- Exercise inputs
▬▬▬▬▬▬
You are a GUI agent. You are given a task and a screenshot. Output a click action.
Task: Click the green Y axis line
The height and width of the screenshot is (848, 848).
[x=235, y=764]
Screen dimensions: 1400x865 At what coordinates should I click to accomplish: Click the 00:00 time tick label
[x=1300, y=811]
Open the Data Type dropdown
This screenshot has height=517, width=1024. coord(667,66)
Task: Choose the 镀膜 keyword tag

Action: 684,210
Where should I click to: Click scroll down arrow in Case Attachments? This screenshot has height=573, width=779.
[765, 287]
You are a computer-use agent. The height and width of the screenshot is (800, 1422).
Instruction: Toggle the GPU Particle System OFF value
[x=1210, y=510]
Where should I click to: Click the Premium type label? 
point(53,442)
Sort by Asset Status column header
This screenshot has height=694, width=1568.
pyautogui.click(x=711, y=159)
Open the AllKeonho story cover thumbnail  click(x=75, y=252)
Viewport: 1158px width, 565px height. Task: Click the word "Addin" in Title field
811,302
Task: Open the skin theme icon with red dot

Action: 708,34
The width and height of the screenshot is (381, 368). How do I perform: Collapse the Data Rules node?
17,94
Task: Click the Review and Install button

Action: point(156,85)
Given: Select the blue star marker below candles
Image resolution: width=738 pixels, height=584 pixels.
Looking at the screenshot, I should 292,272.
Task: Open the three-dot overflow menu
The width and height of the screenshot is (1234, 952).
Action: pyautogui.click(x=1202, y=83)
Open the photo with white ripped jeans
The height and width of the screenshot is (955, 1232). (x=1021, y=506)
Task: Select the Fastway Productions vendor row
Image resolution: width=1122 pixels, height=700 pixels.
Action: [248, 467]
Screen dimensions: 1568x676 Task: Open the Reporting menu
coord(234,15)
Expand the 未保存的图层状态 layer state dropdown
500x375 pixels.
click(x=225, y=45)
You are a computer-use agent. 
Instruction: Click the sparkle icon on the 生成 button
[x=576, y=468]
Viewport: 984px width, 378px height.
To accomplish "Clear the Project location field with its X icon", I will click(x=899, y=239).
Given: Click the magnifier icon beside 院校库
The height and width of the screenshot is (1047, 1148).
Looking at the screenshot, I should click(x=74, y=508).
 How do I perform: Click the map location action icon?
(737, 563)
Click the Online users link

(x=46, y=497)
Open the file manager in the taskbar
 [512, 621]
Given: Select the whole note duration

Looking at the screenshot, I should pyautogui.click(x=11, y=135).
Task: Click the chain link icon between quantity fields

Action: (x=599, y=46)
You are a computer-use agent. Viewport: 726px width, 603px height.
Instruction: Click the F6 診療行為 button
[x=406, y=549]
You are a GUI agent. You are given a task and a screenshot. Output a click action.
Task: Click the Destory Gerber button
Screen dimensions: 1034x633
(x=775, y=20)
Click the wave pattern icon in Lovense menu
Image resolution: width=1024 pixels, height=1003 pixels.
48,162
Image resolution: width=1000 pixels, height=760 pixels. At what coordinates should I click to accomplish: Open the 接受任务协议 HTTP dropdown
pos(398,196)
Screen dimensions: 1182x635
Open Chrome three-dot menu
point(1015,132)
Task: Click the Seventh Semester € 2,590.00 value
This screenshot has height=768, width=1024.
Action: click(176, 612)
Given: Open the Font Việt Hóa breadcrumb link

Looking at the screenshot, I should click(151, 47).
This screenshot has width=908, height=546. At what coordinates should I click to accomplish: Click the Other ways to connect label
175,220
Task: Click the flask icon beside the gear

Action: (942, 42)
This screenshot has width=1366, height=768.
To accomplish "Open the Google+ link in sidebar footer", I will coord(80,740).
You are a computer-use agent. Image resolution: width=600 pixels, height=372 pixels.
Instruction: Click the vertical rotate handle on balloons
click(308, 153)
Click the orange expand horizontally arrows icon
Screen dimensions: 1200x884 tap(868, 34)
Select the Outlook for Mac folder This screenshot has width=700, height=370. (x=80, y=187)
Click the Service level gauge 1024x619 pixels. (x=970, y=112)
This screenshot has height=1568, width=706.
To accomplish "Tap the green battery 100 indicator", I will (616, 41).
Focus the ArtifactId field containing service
▬▬▬▬▬▬
- Task to complete
How many lines of the material contain the string "agent"? Answer with the number and nothing else.

- Task answer
6